=== Material provided ===

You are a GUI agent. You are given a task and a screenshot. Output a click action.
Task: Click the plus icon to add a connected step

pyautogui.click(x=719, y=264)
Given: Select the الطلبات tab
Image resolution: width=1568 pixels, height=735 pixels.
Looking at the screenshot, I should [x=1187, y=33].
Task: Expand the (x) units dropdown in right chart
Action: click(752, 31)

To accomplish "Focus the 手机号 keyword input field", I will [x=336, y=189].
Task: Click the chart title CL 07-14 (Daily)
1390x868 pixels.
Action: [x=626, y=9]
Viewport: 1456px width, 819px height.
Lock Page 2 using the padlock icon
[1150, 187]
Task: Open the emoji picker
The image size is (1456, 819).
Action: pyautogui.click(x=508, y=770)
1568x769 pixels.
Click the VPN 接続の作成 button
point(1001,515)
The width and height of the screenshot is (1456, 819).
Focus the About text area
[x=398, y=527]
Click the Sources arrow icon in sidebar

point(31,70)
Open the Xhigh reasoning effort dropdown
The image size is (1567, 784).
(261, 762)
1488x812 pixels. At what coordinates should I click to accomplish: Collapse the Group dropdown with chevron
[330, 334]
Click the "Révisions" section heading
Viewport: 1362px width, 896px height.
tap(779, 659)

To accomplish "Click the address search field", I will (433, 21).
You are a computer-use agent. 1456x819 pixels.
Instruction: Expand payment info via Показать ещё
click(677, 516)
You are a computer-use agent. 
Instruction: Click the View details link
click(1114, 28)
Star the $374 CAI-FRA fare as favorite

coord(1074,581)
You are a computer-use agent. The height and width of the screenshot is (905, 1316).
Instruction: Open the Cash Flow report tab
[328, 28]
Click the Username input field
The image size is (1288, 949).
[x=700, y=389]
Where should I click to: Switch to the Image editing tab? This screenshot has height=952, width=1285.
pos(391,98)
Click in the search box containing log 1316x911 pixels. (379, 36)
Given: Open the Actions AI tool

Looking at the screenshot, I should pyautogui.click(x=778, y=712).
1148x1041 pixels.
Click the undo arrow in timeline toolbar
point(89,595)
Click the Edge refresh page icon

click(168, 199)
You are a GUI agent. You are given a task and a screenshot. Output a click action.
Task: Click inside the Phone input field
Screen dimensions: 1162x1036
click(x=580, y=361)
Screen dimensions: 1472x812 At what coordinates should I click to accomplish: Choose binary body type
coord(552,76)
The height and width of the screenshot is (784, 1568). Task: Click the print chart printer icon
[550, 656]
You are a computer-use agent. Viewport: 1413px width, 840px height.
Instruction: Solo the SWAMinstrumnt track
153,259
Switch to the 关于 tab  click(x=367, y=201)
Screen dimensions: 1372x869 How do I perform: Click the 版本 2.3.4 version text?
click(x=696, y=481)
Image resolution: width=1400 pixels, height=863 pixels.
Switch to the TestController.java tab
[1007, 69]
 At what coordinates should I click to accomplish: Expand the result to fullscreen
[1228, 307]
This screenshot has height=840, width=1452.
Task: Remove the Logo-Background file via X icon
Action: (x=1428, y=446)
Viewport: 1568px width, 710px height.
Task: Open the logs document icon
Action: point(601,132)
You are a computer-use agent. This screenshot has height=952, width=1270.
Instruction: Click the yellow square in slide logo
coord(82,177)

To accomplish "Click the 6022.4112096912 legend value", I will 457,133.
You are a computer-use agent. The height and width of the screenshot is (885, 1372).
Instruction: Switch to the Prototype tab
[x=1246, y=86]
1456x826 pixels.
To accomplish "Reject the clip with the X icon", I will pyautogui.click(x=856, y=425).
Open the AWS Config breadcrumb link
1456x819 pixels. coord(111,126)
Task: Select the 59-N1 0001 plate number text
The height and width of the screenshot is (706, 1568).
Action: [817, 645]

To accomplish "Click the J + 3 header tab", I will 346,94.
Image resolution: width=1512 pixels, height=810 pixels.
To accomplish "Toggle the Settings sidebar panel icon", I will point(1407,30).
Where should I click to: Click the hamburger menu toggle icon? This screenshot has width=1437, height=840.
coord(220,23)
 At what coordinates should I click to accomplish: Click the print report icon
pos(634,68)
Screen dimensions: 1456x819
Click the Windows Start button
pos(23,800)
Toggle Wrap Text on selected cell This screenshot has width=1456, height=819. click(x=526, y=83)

===

Scan the data above for the word "computer", then copy every line that holds it.

◆ Task solution ◆
You are a computer-use agent. 1456x819 pixels.
You are a computer-use agent. 
You are a computer-use agent. The height and width of the screenshot is (905, 1316).
You are a computer-use agent. Viewport: 1413px width, 840px height.
You are a computer-use agent. This screenshot has height=952, width=1270.
You are a computer-use agent. The height and width of the screenshot is (885, 1372).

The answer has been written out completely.